Tell us the truth about home prices

Dror Marmor

The answer to the question whether prices are rising or falling depends on who's paying for it.

Once again we are witness to the monthly ritual in which two government agencies, at one and the same time, tell us two completely different stories about the same animal.

The Government Assessor grabs one leg, examines 5,800 transactions in the residential real estate market in the first quarter of 2011 and in the final quarter of 2010, out of about 55 thousand homes that changed hands, and tells us that, in the first quarter, home prices rose 2.5%.

The Ministry of Finance grabs another leg, and examines just 1,500-2,000 transactions per month, about a quarter of the total market, which does not inhibit them from running to tell us that home prices fell 1% in March and by 2.5% in the first quarter.

So is it the galloping horse of the Government Assessor, or the waddling duck of the Ministry of Finance? Should we believe the data on four-room apartments collected by the Government Assessor, which fail to take into account that in Petah Tikva and Netanya, for example, people long ago decided to go for large apartments only, and there is hardly any construction of four-room apartments; or should we believe the Ministry of Finance's database, which only takes into account new homes, and only those for which there were exactly equivalent homes for sale in the month before the survey month. The ministry does not reveal to us how many homes that leaves on their thinned-out spreadsheet, or how it deals with the fact that the homes that remain with the contractor from one month to the next are by definition those on which he has to compromise over price.

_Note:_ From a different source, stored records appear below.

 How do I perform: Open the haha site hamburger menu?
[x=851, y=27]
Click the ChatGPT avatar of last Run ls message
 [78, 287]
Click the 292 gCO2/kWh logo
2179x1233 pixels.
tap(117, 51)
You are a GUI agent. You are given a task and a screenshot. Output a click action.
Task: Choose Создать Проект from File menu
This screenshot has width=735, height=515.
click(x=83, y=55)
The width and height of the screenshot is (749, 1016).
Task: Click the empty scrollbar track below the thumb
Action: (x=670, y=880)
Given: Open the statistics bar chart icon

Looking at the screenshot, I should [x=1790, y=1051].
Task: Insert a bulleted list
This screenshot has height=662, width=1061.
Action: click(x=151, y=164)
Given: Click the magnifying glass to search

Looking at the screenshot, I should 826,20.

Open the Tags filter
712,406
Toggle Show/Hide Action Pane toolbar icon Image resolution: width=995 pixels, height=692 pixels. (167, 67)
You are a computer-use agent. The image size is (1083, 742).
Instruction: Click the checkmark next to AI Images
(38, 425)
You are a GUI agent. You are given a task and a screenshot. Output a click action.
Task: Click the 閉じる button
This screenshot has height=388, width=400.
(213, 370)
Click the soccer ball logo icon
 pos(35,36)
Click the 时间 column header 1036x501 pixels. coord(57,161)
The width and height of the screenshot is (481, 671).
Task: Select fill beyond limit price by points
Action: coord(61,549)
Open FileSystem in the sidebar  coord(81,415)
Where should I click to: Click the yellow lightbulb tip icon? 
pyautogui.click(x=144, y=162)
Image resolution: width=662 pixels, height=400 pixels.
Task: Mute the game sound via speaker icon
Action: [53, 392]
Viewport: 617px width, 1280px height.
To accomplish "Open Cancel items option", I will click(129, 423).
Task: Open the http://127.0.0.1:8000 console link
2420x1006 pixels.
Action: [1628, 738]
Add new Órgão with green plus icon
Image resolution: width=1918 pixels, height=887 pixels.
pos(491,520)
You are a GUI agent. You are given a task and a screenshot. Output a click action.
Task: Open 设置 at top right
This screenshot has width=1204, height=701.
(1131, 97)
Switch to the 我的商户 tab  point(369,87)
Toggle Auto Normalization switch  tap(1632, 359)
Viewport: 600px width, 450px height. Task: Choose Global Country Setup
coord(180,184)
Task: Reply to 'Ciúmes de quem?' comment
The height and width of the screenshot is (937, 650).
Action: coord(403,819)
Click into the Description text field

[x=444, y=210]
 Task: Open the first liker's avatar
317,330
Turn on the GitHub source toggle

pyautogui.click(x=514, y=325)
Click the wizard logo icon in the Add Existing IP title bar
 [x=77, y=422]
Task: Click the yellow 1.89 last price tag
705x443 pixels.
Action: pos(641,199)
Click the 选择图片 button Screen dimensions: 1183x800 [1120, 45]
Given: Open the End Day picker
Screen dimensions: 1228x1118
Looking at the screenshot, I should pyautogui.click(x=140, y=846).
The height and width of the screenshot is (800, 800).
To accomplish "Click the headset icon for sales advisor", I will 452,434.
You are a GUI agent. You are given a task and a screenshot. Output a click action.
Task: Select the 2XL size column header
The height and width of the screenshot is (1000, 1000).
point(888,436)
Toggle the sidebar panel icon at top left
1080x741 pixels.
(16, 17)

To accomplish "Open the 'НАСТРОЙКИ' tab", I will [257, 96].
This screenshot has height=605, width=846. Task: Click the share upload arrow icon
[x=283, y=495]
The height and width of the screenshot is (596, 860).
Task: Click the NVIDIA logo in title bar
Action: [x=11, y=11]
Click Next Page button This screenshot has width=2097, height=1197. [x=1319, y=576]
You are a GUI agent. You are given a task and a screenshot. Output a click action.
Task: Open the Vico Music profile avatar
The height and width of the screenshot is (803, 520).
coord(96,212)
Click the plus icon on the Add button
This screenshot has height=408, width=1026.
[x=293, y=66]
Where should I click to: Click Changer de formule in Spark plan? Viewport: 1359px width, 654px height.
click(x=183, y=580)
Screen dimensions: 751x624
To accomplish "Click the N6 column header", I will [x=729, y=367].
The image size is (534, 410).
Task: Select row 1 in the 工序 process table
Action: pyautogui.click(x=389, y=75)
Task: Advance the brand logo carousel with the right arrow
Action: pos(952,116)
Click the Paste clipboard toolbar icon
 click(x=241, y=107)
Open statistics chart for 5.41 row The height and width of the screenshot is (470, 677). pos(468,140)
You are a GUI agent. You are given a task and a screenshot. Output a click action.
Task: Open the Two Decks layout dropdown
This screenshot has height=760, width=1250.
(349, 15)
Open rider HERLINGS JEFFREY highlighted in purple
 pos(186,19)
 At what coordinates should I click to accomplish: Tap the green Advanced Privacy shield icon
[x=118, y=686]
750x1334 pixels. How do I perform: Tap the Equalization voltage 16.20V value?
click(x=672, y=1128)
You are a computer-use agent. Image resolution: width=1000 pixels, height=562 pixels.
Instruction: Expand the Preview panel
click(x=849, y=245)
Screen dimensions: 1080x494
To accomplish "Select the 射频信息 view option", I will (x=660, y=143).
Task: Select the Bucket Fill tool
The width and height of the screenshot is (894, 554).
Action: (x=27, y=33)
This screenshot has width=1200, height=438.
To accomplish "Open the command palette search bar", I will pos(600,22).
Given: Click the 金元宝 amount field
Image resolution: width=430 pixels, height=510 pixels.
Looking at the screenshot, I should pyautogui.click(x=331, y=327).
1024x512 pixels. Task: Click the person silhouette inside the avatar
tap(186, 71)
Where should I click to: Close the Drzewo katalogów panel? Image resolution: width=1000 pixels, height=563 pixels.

But wait: any minute now we will get the Central Bureau of Statistics figures, which put all homes together in one basket, without seeking to discount factors such as upgraded standards from year to year, the creeping increase in apartment sizes, and so forth.

There is no escaping the fact that in real estate, unlike tomatoes and fuel, and certainly in a small neighborhood like Israel, there will never be two completely identical products on the basis of which to gauge the monthly change in price. Therefore, government officials and interested parties like contractors, agents, assessors and so on mainly set out to confuse us. And always, but always, the tunes they play will be the ones whoever is paying them calls.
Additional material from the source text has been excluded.